Daher ist die Energiewende auch nicht nur ein technisches Großexperiment. Denn Herausforderungen der Suffizienz („Gutes Leben mit weniger Ressourcenverbrauch“) und der Konsistenz („Nutzung erneuerbarer Ressourcen und Kreislaufführung“) sind mit Herausforderungen der Effizienz („Mehr Nutzen pro Ressourceneinheit“) eng verknüpft. All dies bedeutet, dass mehr Kühnheit im Denken von Politik, Wirtschaft und Gesellschaft über eine „große gesellschaftliche Transformation“ gefordert ist, wenn die Energiewende erfolgreich umgesetzt werden soll.
Optimistische Effizienzpotentiale: eine Beruhigungspille?
Wer eine zukünftige Energieeffizienzrevolution fordert, muss in Szenarien begründen, ob die verfügbaren technischen Potentiale diesen „revolutionären“ Anspruch rechtfertigen. An solchen aufwendigen Technik-Systemanalysen mangelt es auch nicht (mehr) (globale Beispiele: IEA 2012; Ecofys / WWF / OMA 2011; nationale Szenarienübersicht: VDW 2011), wohl aber an der Klärung der sozioökonomischen Implikationen einer zumeist rein technisch konzipierten Energieeffizienzrevolution.
Vor allem bestehen Diskussionsdefizite in Hinblick darauf wie durch strategisch gesteuerte kostensenkende Energiesparprozesse auf der Nachfrageseite der Übergang zu einem nachhaltigen Energiesystems beschleunigt und kostengünstiger gestaltet werden kann. Dabei ist klar: Eine „Ökonomie des Vermeidens“ oder „Governance gesamtwirtschaftlicher Energieeinsparung“ sind für bisher wachsende Wirtschaftssysteme eine fundamentale neue Herausforderung: Wir brauchen eine „Ökonomie des Vermeidens“, um eine fulminante „NEGAWatt“-Revolution (Priorität für Energiereduktion) auszulösen anstatt mit einem isolierten „Megawatt“-Umbau“ (Priorität für grünes Energieangebot), der nur auf relative Entkopplung setzt, an übermäßigen Kosten und mangelnder Akzeptanz zu scheitern. Und gleichzeitig muss die Einsicht wachsen: Allein mit einer technischen Effizienzrevolution sind weder der Klima- noch der Ressourcenschutz im notwendigen Umfang erreichbar.
Beim derzeitigen Stand der Effizienztechnik und Szenarienmethodik können zweifellos für das Jahr 2050 enorme technisch mögliche Effizienzsteigerungen in allen Sektoren quantifiziert und prognostiziert werden. Es ist aber davon auszugehen, dass – allein schon aus methodischen Gründen – die notwendige Berücksichtigung von Verhaltens- und Lebensstiländerungen für die Umsetzung und Akzeptanz von Effizienztechniken (z.B. universeller Einsatz des Passiv- bzw.

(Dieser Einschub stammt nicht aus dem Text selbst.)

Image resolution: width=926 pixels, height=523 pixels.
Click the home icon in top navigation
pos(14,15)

Aktivhaus-Standard; Reduktion des PKW Flottenverbrauchs auf 2-3l/100km) nicht gelingt. Insofern ist heute keine verlässliche Voraussage der tatsächlichen Entwicklung der Energieeinsparung möglich.
Szenarien zeigen nur mögliche Handlungsspielräume für aktiv gestaltende Politik unter „Wenn-dann“-Bedingungen auf. Politisch instrumentalisierte Ergebnisse von Szenarien können aber eine suggestive Wirkung über die angeblich einfache „Machbarkeit“ zukünftiger Entwicklungen entfalten. Klimaschutz (90 Prozent CO2-Reduktion bis 2050) erscheint dann womöglich auf dem Papier nur noch als eine Frage der Zeit und des technischen Fortschritts. Wer jedoch Szenarien als Politikersatz missbraucht, handelt fahrlässig.
Es drängt sich der Eindruck auf, dass die zunehmend in Szenarien ermittelten ambitionierten Energieeinsparpotentiale bis 2050 (sowohl weltweit als auch national; siehe oben) als Beruhigungspille hinsichtlich der Erreichbarkeit ambitionierter Ziele des Klima- und Ressourcenschutzes wirken. Denn dies stützt die Illusion, dass das globale 2-Grad-Ziel allein durch Technik erreichbar ist, weil durch Steigerung der Energieeffizienz und durch (angeblich) freie Märkte scheinbar bereits 50 Prozent der Lösung möglich sei (IEA 2012). Aber die sozioökonomischen und politischen Voraussetzungen und die notwendigen Änderungen von weltweiten Lebensstilen bei der Umsetzung der technisch möglichen Energieeffizienzpotentiale werden nicht zielführend diskutiert.